In this paper, we used the estimation system to detect stance and swing phases, and then estimate walking distance on healthy subjects. The experiments were conducted with a controlled initial state and a requirement during walking. These are subjects that should initially stand with both feet on the ground and walk without dragging their feet on the ground. If applying the method on subjects who suffer from gait disorders, the accuracy of the estimation can be reduced. A pathological gait can affect the proposed method by the following points.
Patients drag their foot on the ground;
Gait disorder can cause misunderstanding in stride determination;
Correlations between the tracing and horizontal displacements with the walking distance can be various.
To solve these problems, the pressure-based gait analysis should be improved. The band-pass Butterworth filter should be also edited. We think that, to better estimate walking distance for both healthy and pathological gaits, the estimation method should be combined with a classification of gait. Before applying the walking distance estimation, a gait classifier should be used to choose an appropriate model for estimation.
5. Conclusions
In this paper, using a sensor module consisting of an inertial triaxial accelerometer and eight pressure sensors, we proposed a novel method of walking distance estimation based on an accurate phase determination and precise stride counting. The sensor module was installed in the insole of the shoe to collect human walking information. The information was filtered and processed on the smartphone to remove high frequency noise. Using the pressure data, we accurately estimate the starting and stopping moments of swing phases and precisely count the number of walking strides of each subject in the experiments. Double-integrating the acceleration data in the swing phase provided the foot’s tracing displacement in the air and the vertical displacement of the foot in the sensor frame. Based on the tracing in the air and vertical displacements of the foot, we estimate the anterior walking distance of subjects on a straight line. The experimental results confirmed that the proposed method performed accurately with a mean walking distance estimation error of 4.8% and 3.1% for 16 m and 89 m walking distance.

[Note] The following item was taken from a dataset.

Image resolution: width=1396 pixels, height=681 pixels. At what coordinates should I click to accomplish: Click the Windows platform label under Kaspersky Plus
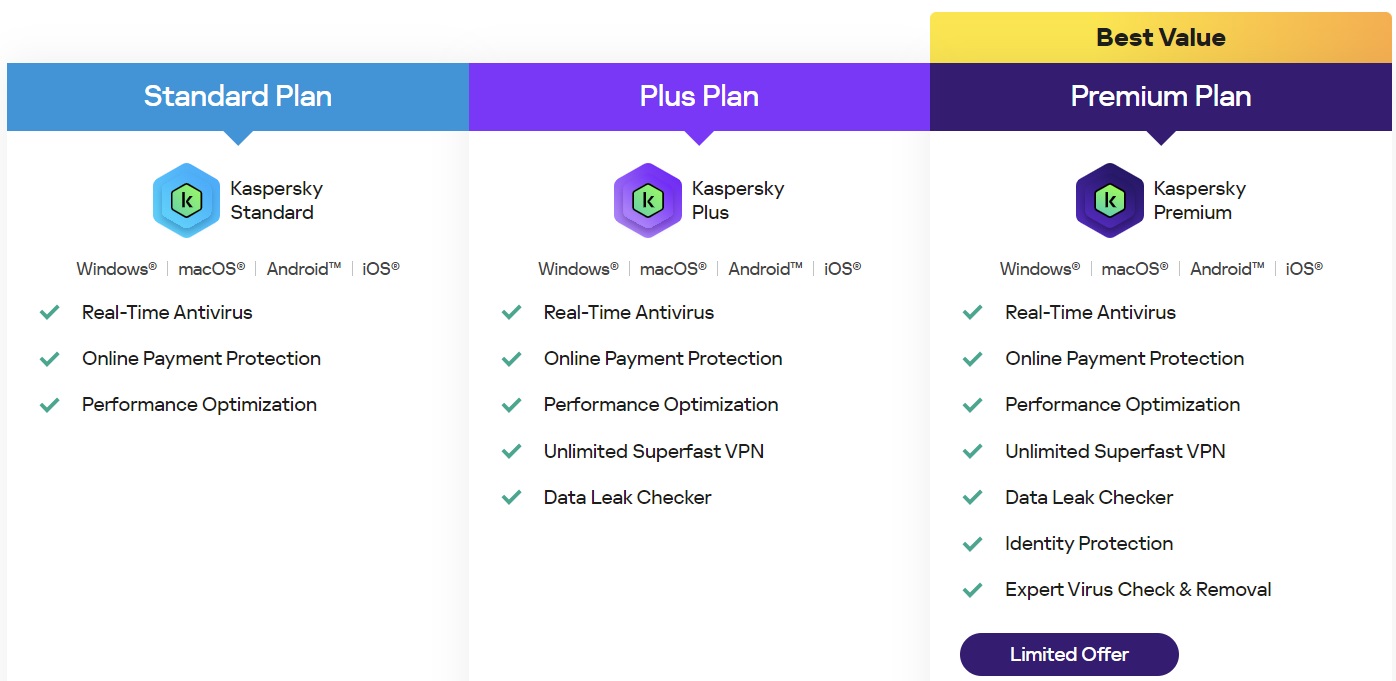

Currently, the proposed method can only be applied on estimating walking distance of normal walking on level ground. In a future work, we will extend the proposed method with various walking patterns, such as stair climbing, jogging, and running. We also plan to estimate the walking directions with an integrated gyroscope sensor, and create a PDR system using the insole sensor integrated shoe. As stated previously, we plan to use the pressure data to classify gait phases defined in
Section 2.1 and expand the research into other areas such as, abnormal gait recognition, fall detection or rehabilitation.